Getting around Nikkō
The best way to get around Nikkō is by bus, rental car, or a combination of mountain biking and walking if the season allows (i.e., if there is no snow on the ground).
Nikkō has a good network of bus routes. A bus will take you from Tobu-Nikkō Station to the temple and shrine area (about 2 km). There is an additional World Heritage Meguri loop line that will drop you off right in front of the individual places of worship. From here, buses take you to Okunikko, home to spots of natural beauty including Kegon Waterfall and Lake Chuzenji. The journey takes around 50 minutes one way.
For those that want to explore the wider Nikkō area and stay in one of the hot spring town outside Nikkō Town, a rental car can be a good idea if you want to be independent from bus schedules. Especially during the peak season–when the cherries bloom and the leaves change color–the buses can get extremely crowded, but so do the roads—best to visit on a weekday in those times.
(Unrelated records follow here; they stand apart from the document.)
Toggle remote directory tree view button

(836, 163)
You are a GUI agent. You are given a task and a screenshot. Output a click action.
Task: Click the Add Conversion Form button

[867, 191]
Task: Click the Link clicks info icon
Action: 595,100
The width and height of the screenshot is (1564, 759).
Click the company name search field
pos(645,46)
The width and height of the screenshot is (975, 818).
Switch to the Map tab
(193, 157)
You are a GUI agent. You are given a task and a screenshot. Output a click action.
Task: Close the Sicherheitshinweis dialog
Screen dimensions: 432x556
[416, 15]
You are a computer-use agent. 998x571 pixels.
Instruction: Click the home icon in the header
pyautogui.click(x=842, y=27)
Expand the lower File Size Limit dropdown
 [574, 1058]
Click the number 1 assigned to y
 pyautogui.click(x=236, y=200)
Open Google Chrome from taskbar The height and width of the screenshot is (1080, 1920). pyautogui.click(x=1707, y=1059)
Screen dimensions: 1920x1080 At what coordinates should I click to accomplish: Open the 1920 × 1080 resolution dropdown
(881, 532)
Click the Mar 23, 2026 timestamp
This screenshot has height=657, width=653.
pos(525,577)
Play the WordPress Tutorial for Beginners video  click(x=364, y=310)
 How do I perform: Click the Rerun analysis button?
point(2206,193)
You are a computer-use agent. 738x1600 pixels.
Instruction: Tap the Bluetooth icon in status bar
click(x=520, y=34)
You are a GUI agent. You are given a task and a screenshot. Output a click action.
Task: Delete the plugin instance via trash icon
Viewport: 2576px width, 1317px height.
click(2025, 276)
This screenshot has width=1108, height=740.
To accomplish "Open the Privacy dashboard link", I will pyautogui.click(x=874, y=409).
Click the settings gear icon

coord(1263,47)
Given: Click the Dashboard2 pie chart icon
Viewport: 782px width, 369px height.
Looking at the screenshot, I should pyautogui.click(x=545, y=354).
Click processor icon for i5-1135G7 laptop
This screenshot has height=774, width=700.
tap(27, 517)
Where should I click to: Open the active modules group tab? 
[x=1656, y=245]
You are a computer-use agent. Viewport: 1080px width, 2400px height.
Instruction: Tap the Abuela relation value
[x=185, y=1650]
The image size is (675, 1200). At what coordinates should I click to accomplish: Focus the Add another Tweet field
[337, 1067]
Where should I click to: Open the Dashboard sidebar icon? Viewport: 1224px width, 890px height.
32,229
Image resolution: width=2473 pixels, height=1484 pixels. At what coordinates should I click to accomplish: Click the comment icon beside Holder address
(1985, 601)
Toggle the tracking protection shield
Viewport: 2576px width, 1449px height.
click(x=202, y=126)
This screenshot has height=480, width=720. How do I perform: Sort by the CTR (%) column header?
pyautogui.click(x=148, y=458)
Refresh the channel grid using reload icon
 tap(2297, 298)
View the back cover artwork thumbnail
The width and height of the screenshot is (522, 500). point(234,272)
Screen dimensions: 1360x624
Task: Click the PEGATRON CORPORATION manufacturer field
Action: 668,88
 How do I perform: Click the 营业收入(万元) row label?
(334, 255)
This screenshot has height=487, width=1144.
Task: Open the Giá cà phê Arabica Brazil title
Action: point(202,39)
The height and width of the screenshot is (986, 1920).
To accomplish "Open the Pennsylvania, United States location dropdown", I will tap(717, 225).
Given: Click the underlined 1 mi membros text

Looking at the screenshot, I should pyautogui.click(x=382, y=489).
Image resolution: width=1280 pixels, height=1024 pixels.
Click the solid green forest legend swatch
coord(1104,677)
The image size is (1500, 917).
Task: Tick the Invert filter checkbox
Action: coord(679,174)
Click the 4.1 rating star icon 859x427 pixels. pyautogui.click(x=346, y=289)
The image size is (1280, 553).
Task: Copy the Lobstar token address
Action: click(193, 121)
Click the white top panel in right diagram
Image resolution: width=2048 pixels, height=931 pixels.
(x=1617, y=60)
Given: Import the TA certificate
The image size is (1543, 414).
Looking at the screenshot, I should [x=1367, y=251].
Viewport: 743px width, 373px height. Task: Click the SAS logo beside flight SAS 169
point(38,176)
Finally, if you are just coming up for the day from Tokyo and mainly want to see the World Heritage area, you can easily explore it on foot or add a mountain bike tour to take you through the surrounding forests after exploring the shrines and temples. The 2 km walk from Tobu-Nikkō Station to the World Heritage area takes around 30 minutes. Once there, all the sights are within a 5- to 10-minute walk of each other.
What to see and do in Nikko
Nikkō main attraction is the UNESCO World Heritage Site “Shrines and Temples of Nikkō” that is made up by a total of 103 structures belonging to Shinto shrines and a Buddhist temple. The first highlight is the picturesque Shinkyo Bridge, just left to the main road when crossing the river on the way from Nikkō Station to the World Heritage Site. Most famous and elaborate of all is the Toshogu Shrine that is decorated with the famous carving of the three monkeys and the sleeping cat. Make sure to walk the narabi jizo (small Buddhist deities adorned with little red knitted caps) statues path at the entrance to Kanmangafuchi Abyss.
After your exploration, try some yuba (thin tofu skin) in Nikkō Town. It is served in broth, with soba, or even as a sweet.
Nikkō is surrounded by fantastic hot springs for those that want to spend the night and make the most of their trip. The next day, you could explore the surrounding Okunikko area around Lake Chūzenji with a hike to Kegon Waterfall and Senjōgahara Marsh. The waterfall even has a elevator that takes you down to a lower viewing area.
And why don’t you stop by Edo Wonderland on your way back to Tokyo? The theme park takes you back into the Edo period of Japan and actors that interact with you throughout the park make for a unique experience. You can even rent an Edo-era costume to join the fun in the most authentic way.